But of all the cases cited by Morganelli and analyzed by researchers at the Project for the Judiciary, none illustrates Massiah-Jackson's indulgence of criminals more vividly than Commonwealth v. Smith. In this 1992 case, the defendant grabbed a 13-year-old boy on the street, dragged him into a row of bushes, and warned, "Be quiet or I'll cut your heart out." He forced the child to perform oral sex, then spent the next 30 minutes sodomizing him. When the victim began crying, Smith sliced his face with a knife.
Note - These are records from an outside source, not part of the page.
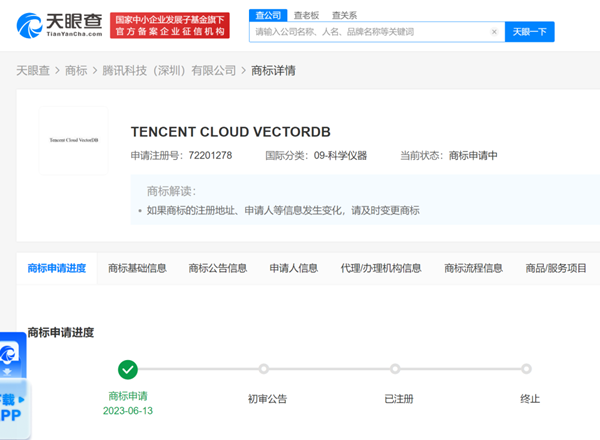Select the 查公司 search tab
Screen dimensions: 600x440
[x=269, y=15]
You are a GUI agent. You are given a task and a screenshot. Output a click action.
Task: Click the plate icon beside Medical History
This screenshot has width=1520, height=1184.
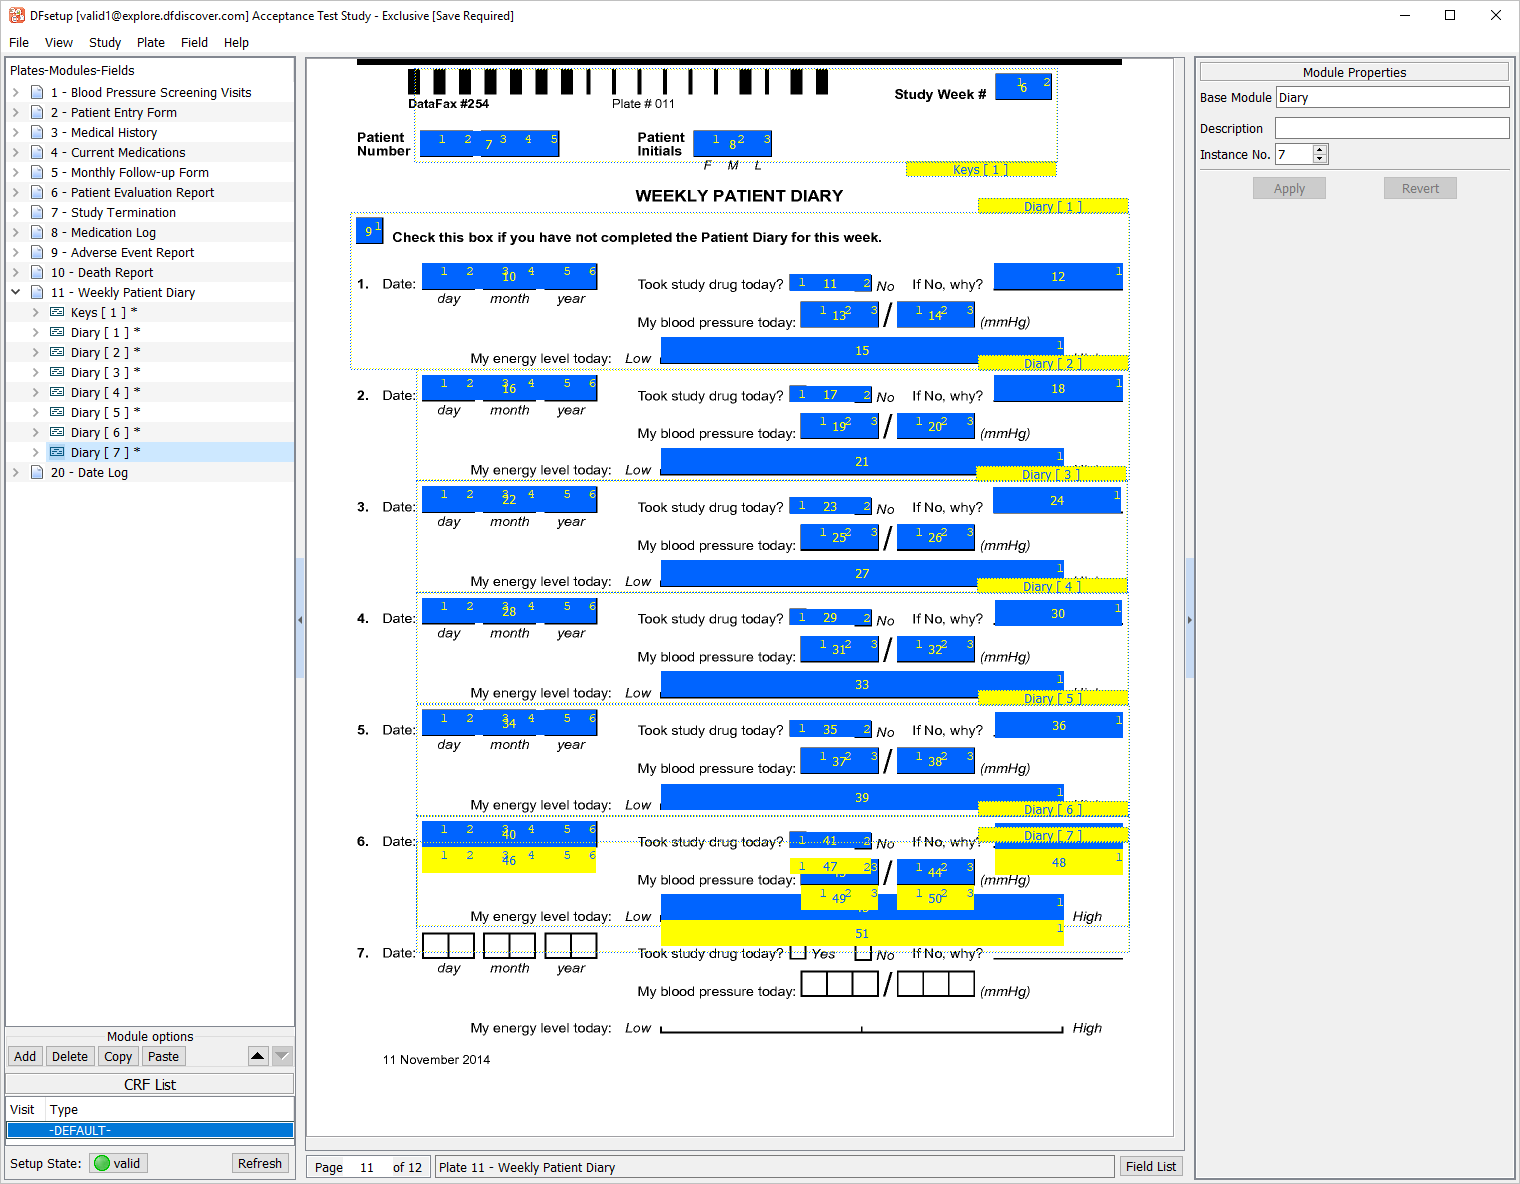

Eventually the child escaped, naked and bleeding. Two women saw him and immediately cried for help. Soon after, they saw Smith crawl out of the bushes and straighten his clothes. He quickly walked away, but not before looking them in the eye. While he was still within sight, the women pointed him out to a police sergeant, who stopped, questioned, and arrested him.
But before Smith's trial, Massiah-Jackson ruled that there had been no probable cause to arrest him, that the knife found on him could not be entered in evidence, and that the out-of-court identification by the two women was inadmissible. In other words, she ruled that a child rapist should walk free.
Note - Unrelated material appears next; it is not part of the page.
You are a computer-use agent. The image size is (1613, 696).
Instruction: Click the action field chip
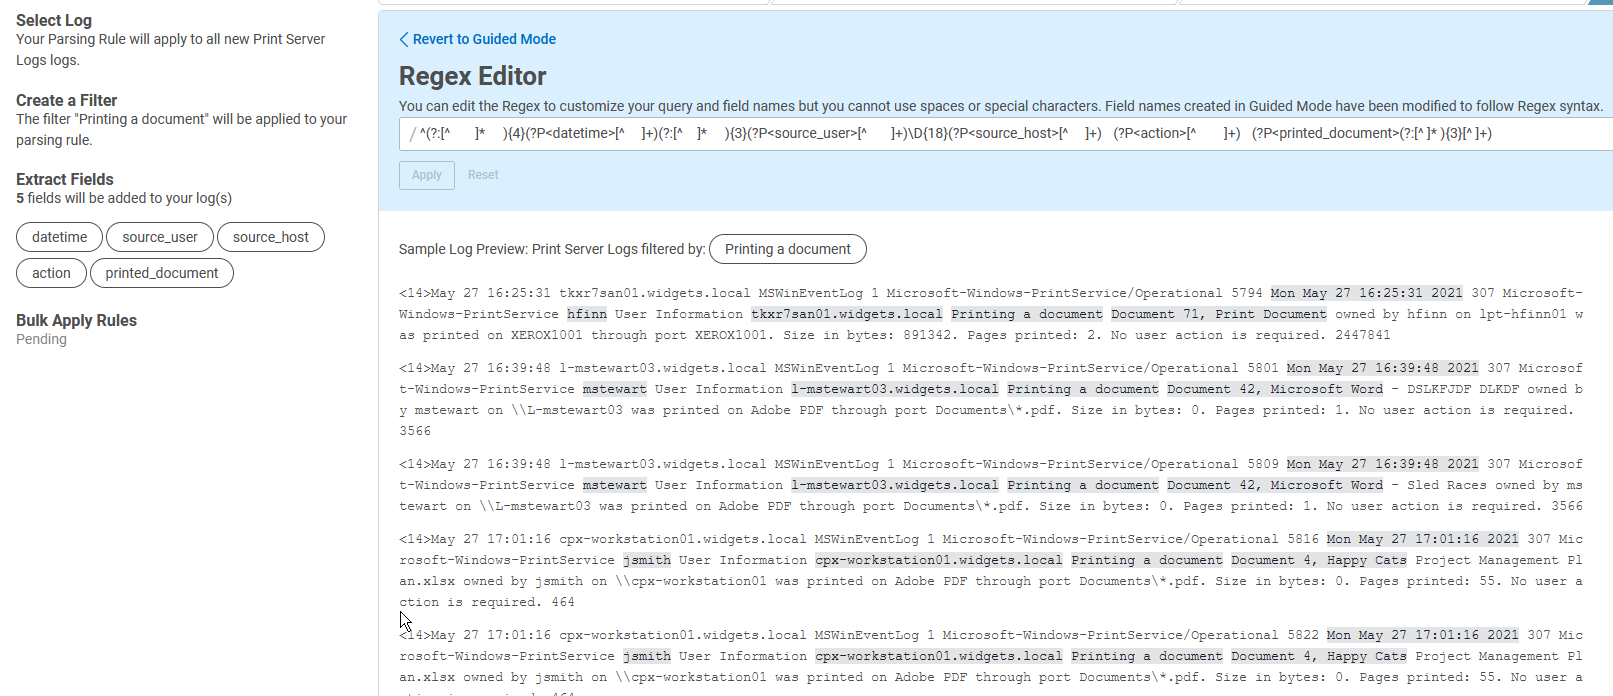51,273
Massiah-Jackson's acquittal rate is nearly double that of other Philadelphia judges. Big surprise. The woman is a walking, talking criminal justice breakdown, and it is outrageous that she has been nominated to the federal bench.
That is, it would be outrageous — if it were still possible to be outraged by anything Bill Clinton does.
(Jeff Jacoby is a columnist for The Boston Globe).
-- ## --
Follow Jeff Jacoby on Twitter.
Discuss his columns on Facebook.
Want to read more? Sign up for "Arguable," Jeff Jacoby's free weekly email newsletter.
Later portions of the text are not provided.